Start after acute attack subsides (or with prophylaxis)


Febuxostat (Alternative)

  • 40–80 mg daily


Treatment Targets

  • Maintain serum uric acid:

    • <6 mg/dL (standard)

    • <5 mg/dL (tophaceous gout)

(Note: Modern guidelines recommend lower targets than 8 mg/dL.)


Non-Pharmacological Management

  • Weight reduction in obese patients

  • Avoid alcohol (especially beer and spirits)
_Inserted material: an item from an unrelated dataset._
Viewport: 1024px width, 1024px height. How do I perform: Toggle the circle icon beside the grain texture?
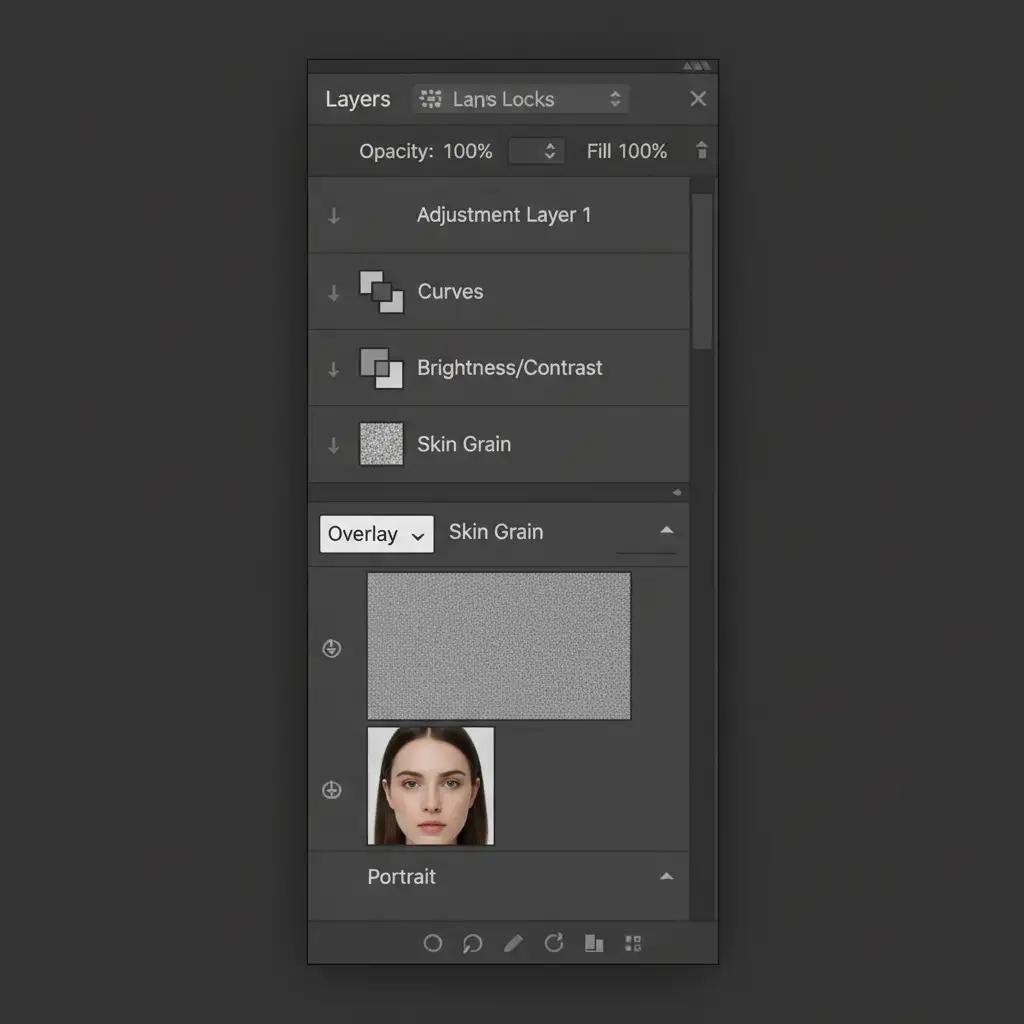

  • Reduce red meat and seafood

  • Increase low-fat dairy intake

  • Hydration (2–3 liters/day)

  • Avoid sugary drinks

  • Control hypertension and diabetes


Prevention

  • Maintain uric acid at target level

  • Continue urate-lowering therapy lifelong

  • Avoid triggers

  • Monitor renal function

  • Regular follow-up


Complications

  • Chronic joint destruction

  • Tophus ulceration

  • Renal stones

  • Chronic kidney disease

  • Cardiovascular disease risk


Prognosis

With proper treatment:

  • Excellent prognosis

  • Preventable joint damage

  • Flares significantly reduced


Without treatment:

  • Progressive joint deformity

  • Disability

  • Renal complications


Patient Education

  • Gout is controllable

  • Do not stop allopurinol during flares

  • Adherence is essential

  • Lifestyle modification is critical

  • Report recurrent attacks


References

  1. Dalbeth N, Choi HK, Joosten LAB, Khanna PP, Matsuo H, Perez-Ruiz F, et al. Gout. Lancet. 2019;393(10183):203-217.

  2. FitzGerald JD, Dalbeth N, Mikuls T, Brignardello-Petersen R, Guyatt G, Abeles AM, et al. 2020 ACR guideline for management of gout. Arthritis Care Res. 2020;72(6):744-760.

  3. Richette P, Doherty M, Pascual E, Barskova V, Becce F, Castaneda J, et al. 2016 updated EULAR evidence-based recommendations for the management of gout. Ann Rheum Dis. 2017;76(1):29-42.

  4. Jameson JL, Fauci AS, Kasper DL, Hauser SL, Longo DL, Loscalzo J. Harrison’s Principles of Internal Medicine. 21st ed. New York: McGraw-Hill; 2022.

  5. Firestein GS, Budd RC, Gabriel SE, McInnes IB, O’Dell JR. Kelley and Firestein’s Textbook of Rheumatology. 11th ed. Philadelphia: Elsevier; 2021.

  6. Azar FM, Beaty JH, Canale ST. Campbell’s Operative Orthopaedics. 14th ed. Philadelphia: Elsevier; 2021.